GTE files in Federal Court of Appeals for review of the FCC's Interconnection Order
Our editorial transparency tool uses blockchain technology to permanently log all changes made to official releases after publication.
More of our content is being permanently logged via blockchain technology starting [10.23.2020].
WASHINGTON -- GTE today filed a Petition for Review in the U.S. Court of Appeals here challenging the Federal Communications Commission's (FCC) Interconnection Order.
The action follows GTE's motion filed with the FCC last week to halt the implementation of the order, pending judicial review. If the FCC fails to grant a stay, GTE said it will request a stay of the rules from the Court.

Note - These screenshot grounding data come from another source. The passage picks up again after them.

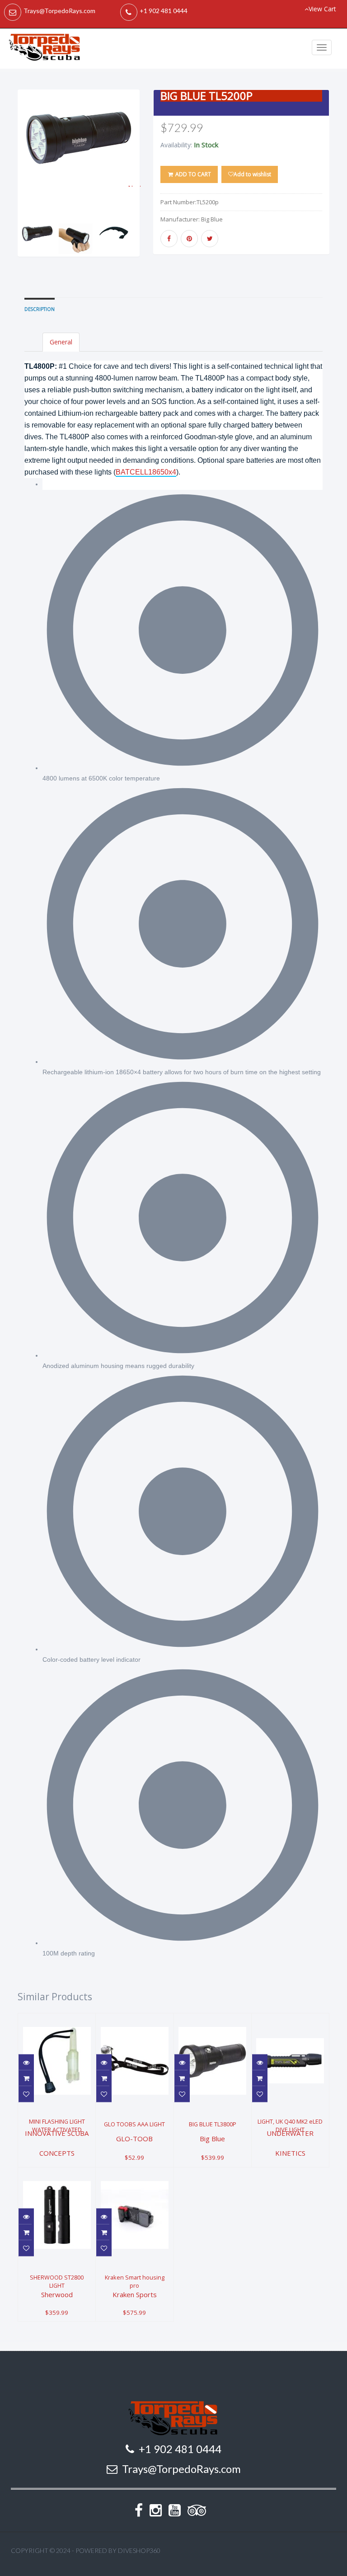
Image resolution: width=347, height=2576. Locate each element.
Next (135, 185)
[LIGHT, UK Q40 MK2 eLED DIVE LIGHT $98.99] (290, 2018)
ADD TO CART (192, 174)
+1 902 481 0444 (164, 10)
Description (39, 309)
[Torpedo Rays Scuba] (45, 48)
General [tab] (61, 342)
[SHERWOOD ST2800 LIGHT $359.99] (58, 2172)
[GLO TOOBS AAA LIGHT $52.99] (134, 2018)
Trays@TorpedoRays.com (59, 10)
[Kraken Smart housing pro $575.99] (134, 2172)
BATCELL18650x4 (146, 472)
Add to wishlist (252, 174)
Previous (24, 185)
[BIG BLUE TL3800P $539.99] (212, 2018)
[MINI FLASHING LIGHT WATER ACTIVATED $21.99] (56, 2018)
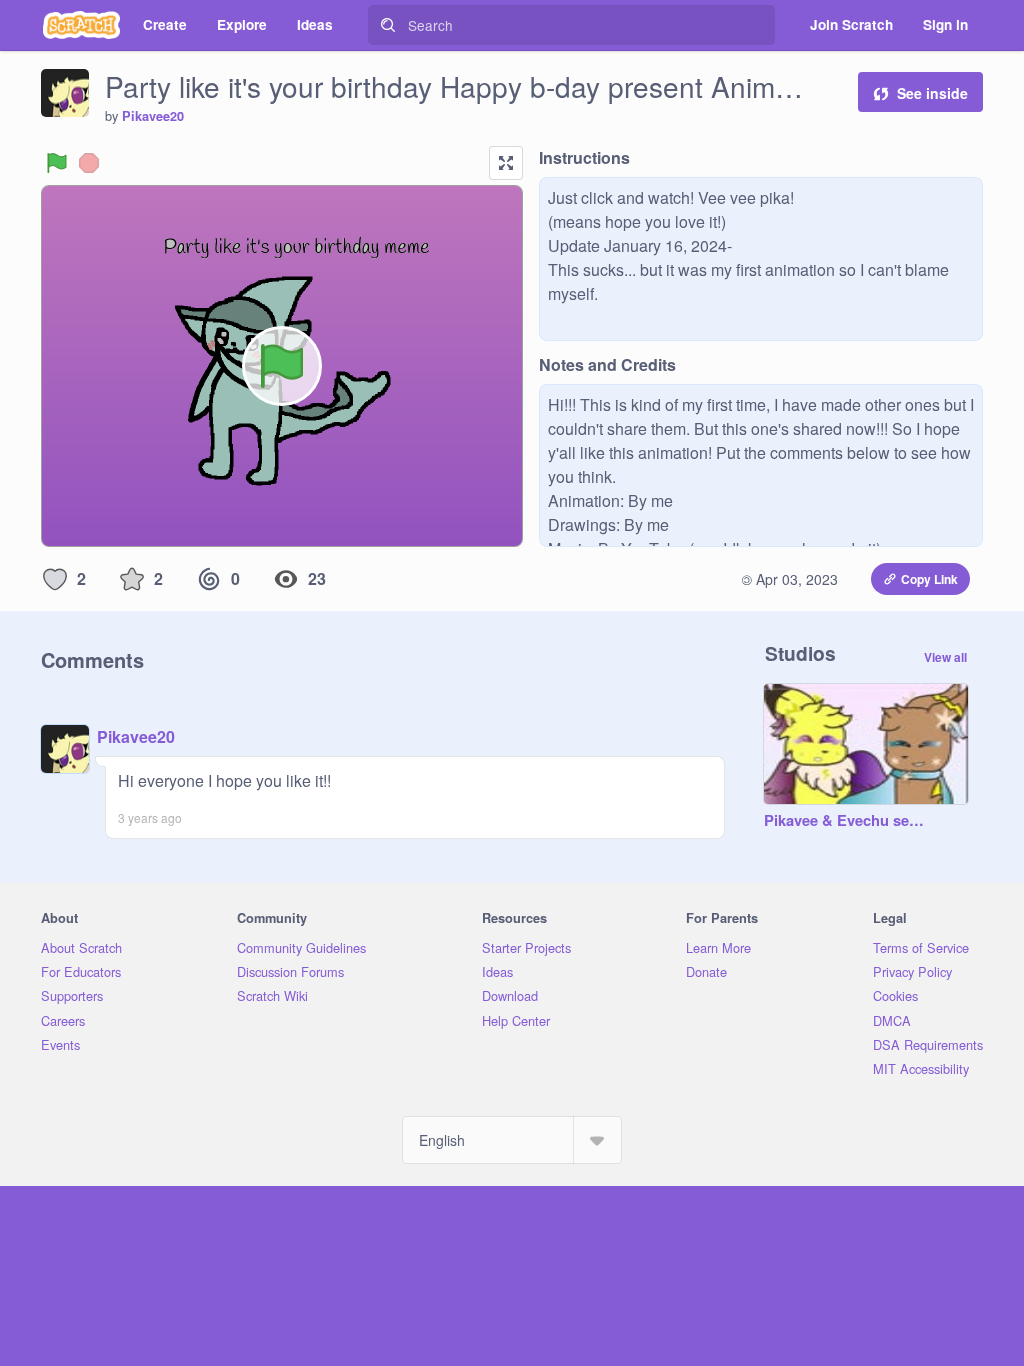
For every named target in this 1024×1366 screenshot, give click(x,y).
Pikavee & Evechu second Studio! (846, 821)
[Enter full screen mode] (506, 163)
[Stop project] (89, 163)
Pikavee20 (153, 116)
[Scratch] (81, 25)
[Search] (388, 25)
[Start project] (57, 163)
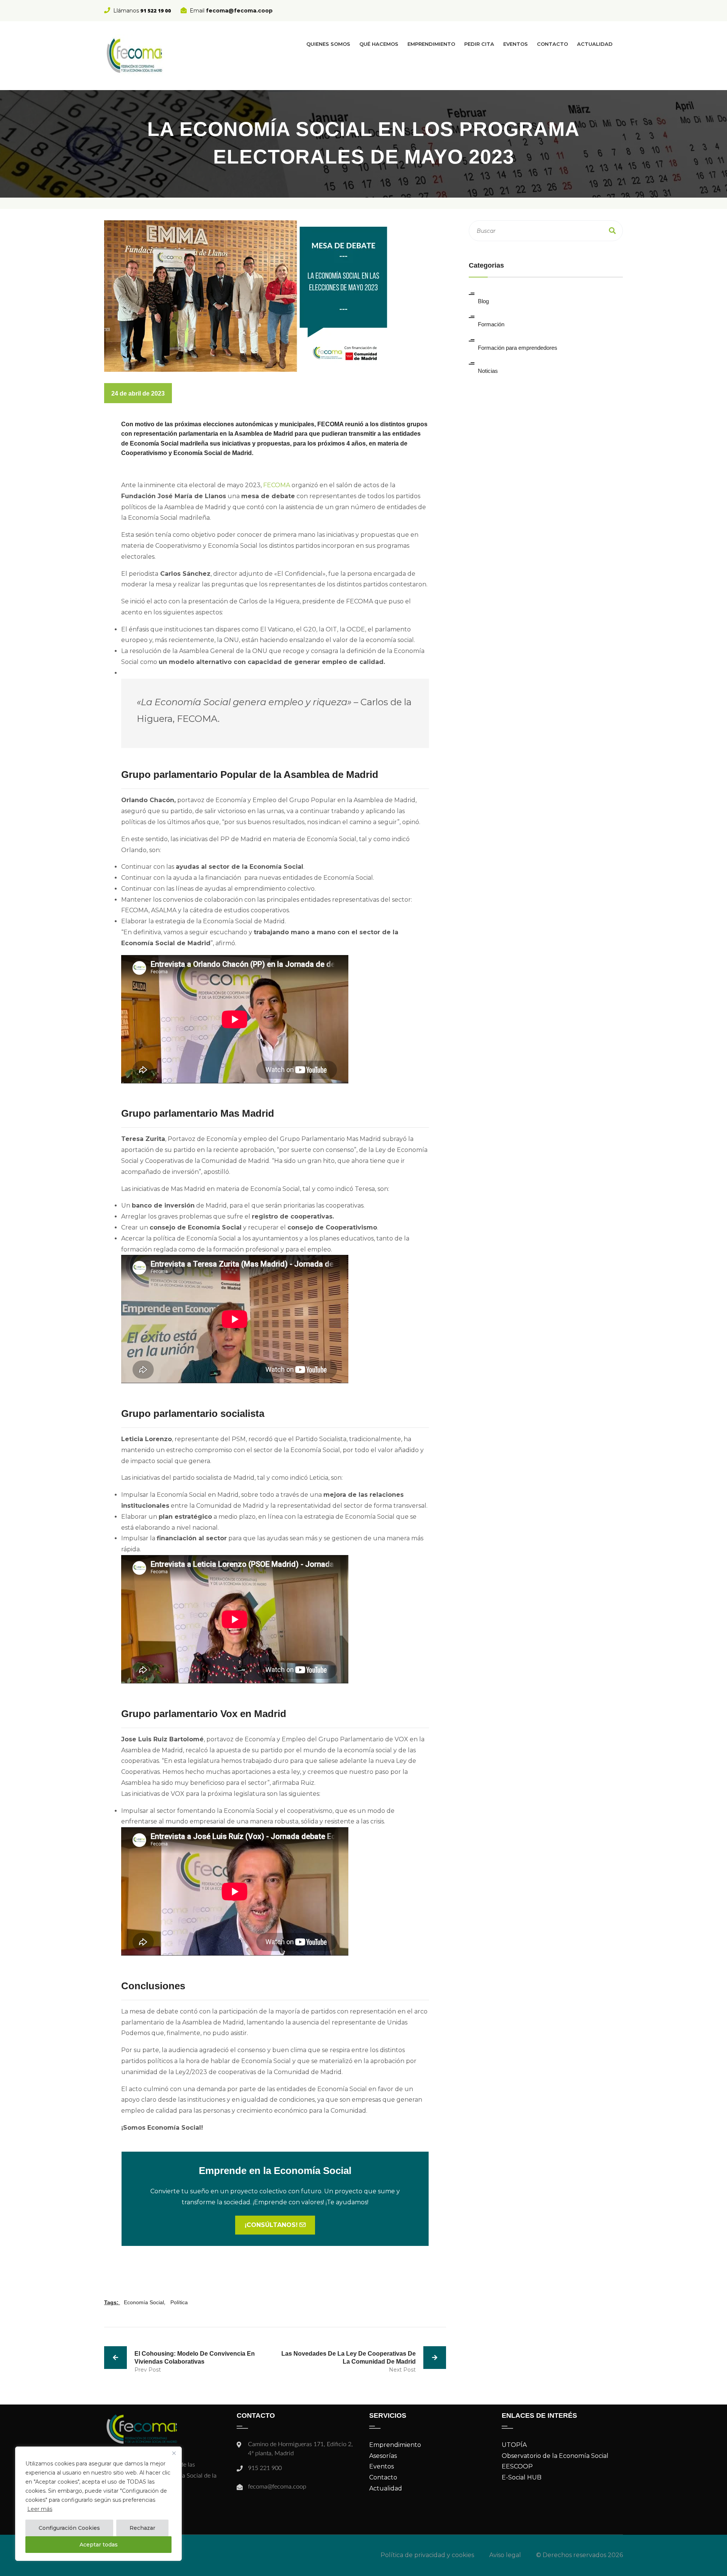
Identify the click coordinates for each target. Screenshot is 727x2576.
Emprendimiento (431, 44)
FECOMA (276, 485)
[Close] (173, 2453)
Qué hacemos (378, 44)
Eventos (515, 44)
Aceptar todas (99, 2544)
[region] (98, 2504)
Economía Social (144, 2302)
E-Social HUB (521, 2477)
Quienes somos (328, 44)
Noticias (488, 371)
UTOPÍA (514, 2444)
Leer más (39, 2509)
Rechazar (142, 2528)
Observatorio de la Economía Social (555, 2455)
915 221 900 (265, 2468)
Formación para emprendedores (517, 347)
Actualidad (595, 44)
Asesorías (383, 2455)
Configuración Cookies (69, 2528)
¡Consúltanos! (272, 2224)
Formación (491, 324)
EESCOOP (517, 2466)
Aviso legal (505, 2555)
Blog (483, 301)
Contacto (552, 44)
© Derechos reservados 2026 (579, 2555)
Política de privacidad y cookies (427, 2555)
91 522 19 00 (155, 10)
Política (179, 2302)
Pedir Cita (479, 44)
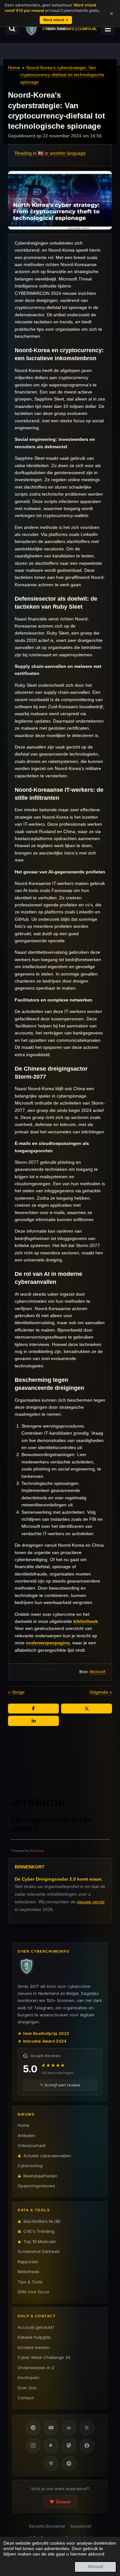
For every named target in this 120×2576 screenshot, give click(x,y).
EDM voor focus (33, 2291)
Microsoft (97, 1672)
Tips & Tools (30, 2281)
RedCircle (37, 1850)
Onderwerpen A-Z (36, 2367)
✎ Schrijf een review (60, 2084)
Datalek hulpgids (34, 2337)
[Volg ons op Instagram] (33, 2445)
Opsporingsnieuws (36, 2185)
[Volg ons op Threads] (51, 2463)
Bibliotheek (28, 2271)
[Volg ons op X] (87, 2427)
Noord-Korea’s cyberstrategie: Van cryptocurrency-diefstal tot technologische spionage (62, 75)
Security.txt (80, 2526)
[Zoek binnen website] (12, 28)
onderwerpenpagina (48, 1642)
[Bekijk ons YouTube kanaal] (51, 2427)
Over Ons (27, 2387)
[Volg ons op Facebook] (87, 2445)
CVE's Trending (38, 2231)
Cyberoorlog (30, 2165)
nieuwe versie (91, 1901)
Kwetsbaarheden (40, 2175)
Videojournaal (31, 2145)
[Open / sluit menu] (108, 28)
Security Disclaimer (47, 2526)
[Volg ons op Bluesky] (51, 2445)
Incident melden (34, 2347)
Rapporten (28, 2261)
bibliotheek (85, 1621)
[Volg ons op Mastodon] (69, 2445)
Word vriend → (55, 20)
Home (14, 67)
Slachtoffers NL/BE (41, 2221)
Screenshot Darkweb (39, 2251)
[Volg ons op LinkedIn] (69, 2427)
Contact (26, 2397)
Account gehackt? (36, 2327)
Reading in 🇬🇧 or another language (50, 153)
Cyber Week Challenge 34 (44, 2357)
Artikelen (26, 2135)
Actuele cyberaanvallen (47, 2155)
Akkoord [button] (95, 2566)
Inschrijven (28, 2377)
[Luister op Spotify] (69, 2463)
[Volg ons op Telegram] (33, 2427)
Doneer (63, 2501)
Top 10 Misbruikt (39, 2241)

The FCC's order establishes rules for enforcing the Telecommunications Act of 1996, which Congress passed in February. Among the order's provisions is a national pricing formula for calculating wholesale prices for lease of local telephone networks to competitors. Under the order, local phone companies that have built and operated the local network would be required to wholesale both their services and parts of their network to resellers at prices substantially below actual cost.
"In our view, the FCC's Interconnection Order stands Congress' intention in passing the Act on its head," said William P. Barr, GTE senior vice president and general counsel. "Local phone companies would be required to subsidize resellers that include some of the largest corporations in the country. Here's what will happen if they are given such heavily discounted access to the existing network: the resellers will have little incentive to build networks of their own, so the Act's promise of new jobs dissipates; and the existing local companies won't have adequate capital for expanding and offering the new services customers want. Where is the consumer benefit in all of that?," asked Barr.
"Congress intended the Telecommunications Law to remove unnecessary barriers to competition and let the free market, not federal regulators, choose the winners and losers. Getting back to the original goal of the legislation is what this lawsuit is all about," said Barr.